**The problem:** All of the entries are to be written out again verbatim.
+++ Extracted entries
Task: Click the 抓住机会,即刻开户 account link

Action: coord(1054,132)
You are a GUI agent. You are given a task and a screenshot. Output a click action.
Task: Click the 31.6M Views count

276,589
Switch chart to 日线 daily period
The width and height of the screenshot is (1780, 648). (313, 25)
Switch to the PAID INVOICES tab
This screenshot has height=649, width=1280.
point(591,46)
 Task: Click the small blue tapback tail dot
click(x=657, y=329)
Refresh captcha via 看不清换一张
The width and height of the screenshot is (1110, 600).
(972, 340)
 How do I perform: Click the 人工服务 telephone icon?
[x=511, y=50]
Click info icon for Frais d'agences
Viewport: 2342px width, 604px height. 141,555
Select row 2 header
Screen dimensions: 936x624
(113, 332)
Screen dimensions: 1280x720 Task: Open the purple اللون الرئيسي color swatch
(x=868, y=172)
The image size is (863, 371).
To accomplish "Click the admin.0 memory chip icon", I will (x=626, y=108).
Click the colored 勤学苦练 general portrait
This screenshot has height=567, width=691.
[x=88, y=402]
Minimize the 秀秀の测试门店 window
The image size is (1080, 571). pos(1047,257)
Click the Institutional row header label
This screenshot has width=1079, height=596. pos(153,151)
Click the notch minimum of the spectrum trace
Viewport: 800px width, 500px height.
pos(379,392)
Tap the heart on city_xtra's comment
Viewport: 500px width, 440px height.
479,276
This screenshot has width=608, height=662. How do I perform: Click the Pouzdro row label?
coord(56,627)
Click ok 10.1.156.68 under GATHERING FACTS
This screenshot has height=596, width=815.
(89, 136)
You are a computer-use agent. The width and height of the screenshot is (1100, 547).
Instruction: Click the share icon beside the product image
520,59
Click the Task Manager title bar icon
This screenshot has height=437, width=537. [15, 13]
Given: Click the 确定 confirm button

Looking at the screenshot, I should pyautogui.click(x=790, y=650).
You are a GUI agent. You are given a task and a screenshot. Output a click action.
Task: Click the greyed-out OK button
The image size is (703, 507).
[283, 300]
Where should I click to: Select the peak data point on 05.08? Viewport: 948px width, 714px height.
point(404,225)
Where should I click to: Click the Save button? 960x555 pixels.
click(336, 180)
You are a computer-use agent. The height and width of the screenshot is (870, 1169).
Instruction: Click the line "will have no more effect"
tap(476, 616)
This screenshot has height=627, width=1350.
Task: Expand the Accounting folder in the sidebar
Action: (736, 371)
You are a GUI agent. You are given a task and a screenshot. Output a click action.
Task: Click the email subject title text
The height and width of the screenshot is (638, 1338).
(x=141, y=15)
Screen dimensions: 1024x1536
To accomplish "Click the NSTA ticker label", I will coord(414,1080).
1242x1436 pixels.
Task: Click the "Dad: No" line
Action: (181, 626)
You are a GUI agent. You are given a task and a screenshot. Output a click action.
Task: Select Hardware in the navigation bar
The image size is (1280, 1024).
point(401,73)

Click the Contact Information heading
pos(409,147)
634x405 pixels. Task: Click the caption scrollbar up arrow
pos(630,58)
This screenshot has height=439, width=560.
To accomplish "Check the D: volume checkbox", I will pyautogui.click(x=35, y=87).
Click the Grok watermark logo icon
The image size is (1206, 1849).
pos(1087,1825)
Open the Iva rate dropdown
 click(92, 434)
++++++
**Worked solution:**
Task: Click the 抓住机会,即刻开户 account link

Action: coord(1054,132)
You are a GUI agent. You are given a task and a screenshot. Output a click action.
Task: Click the 31.6M Views count

276,589
Switch chart to 日线 daily period
The width and height of the screenshot is (1780, 648). (313, 25)
Switch to the PAID INVOICES tab
This screenshot has height=649, width=1280.
point(591,46)
 Task: Click the small blue tapback tail dot
click(x=657, y=329)
Refresh captcha via 看不清换一张
The width and height of the screenshot is (1110, 600).
(972, 340)
 How do I perform: Click the 人工服务 telephone icon?
[x=511, y=50]
Click info icon for Frais d'agences
Viewport: 2342px width, 604px height. 141,555
Select row 2 header
Screen dimensions: 936x624
(113, 332)
Screen dimensions: 1280x720 Task: Open the purple اللون الرئيسي color swatch
(x=868, y=172)
The image size is (863, 371).
To accomplish "Click the admin.0 memory chip icon", I will (x=626, y=108).
Click the colored 勤学苦练 general portrait
This screenshot has height=567, width=691.
[x=88, y=402]
Minimize the 秀秀の测试门店 window
The image size is (1080, 571). pos(1047,257)
Click the Institutional row header label
This screenshot has width=1079, height=596. pos(153,151)
Click the notch minimum of the spectrum trace
Viewport: 800px width, 500px height.
pos(379,392)
Tap the heart on city_xtra's comment
Viewport: 500px width, 440px height.
479,276
This screenshot has width=608, height=662. How do I perform: Click the Pouzdro row label?
coord(56,627)
Click ok 10.1.156.68 under GATHERING FACTS
This screenshot has height=596, width=815.
(89, 136)
You are a computer-use agent. The width and height of the screenshot is (1100, 547).
Instruction: Click the share icon beside the product image
520,59
Click the Task Manager title bar icon
This screenshot has height=437, width=537. [15, 13]
Given: Click the 确定 confirm button

Looking at the screenshot, I should pyautogui.click(x=790, y=650).
You are a GUI agent. You are given a task and a screenshot. Output a click action.
Task: Click the greyed-out OK button
The image size is (703, 507).
[283, 300]
Where should I click to: Select the peak data point on 05.08? Viewport: 948px width, 714px height.
point(404,225)
Where should I click to: Click the Save button? 960x555 pixels.
click(336, 180)
You are a computer-use agent. The height and width of the screenshot is (870, 1169).
Instruction: Click the line "will have no more effect"
tap(476, 616)
This screenshot has height=627, width=1350.
Task: Expand the Accounting folder in the sidebar
Action: (736, 371)
You are a GUI agent. You are given a task and a screenshot. Output a click action.
Task: Click the email subject title text
The height and width of the screenshot is (638, 1338).
(x=141, y=15)
Screen dimensions: 1024x1536
To accomplish "Click the NSTA ticker label", I will coord(414,1080).
1242x1436 pixels.
Task: Click the "Dad: No" line
Action: (181, 626)
You are a GUI agent. You are given a task and a screenshot. Output a click action.
Task: Select Hardware in the navigation bar
The image size is (1280, 1024).
point(401,73)

Click the Contact Information heading
pos(409,147)
634x405 pixels. Task: Click the caption scrollbar up arrow
pos(630,58)
This screenshot has height=439, width=560.
To accomplish "Check the D: volume checkbox", I will pyautogui.click(x=35, y=87).
Click the Grok watermark logo icon
The image size is (1206, 1849).
pos(1087,1825)
Open the Iva rate dropdown
 click(92, 434)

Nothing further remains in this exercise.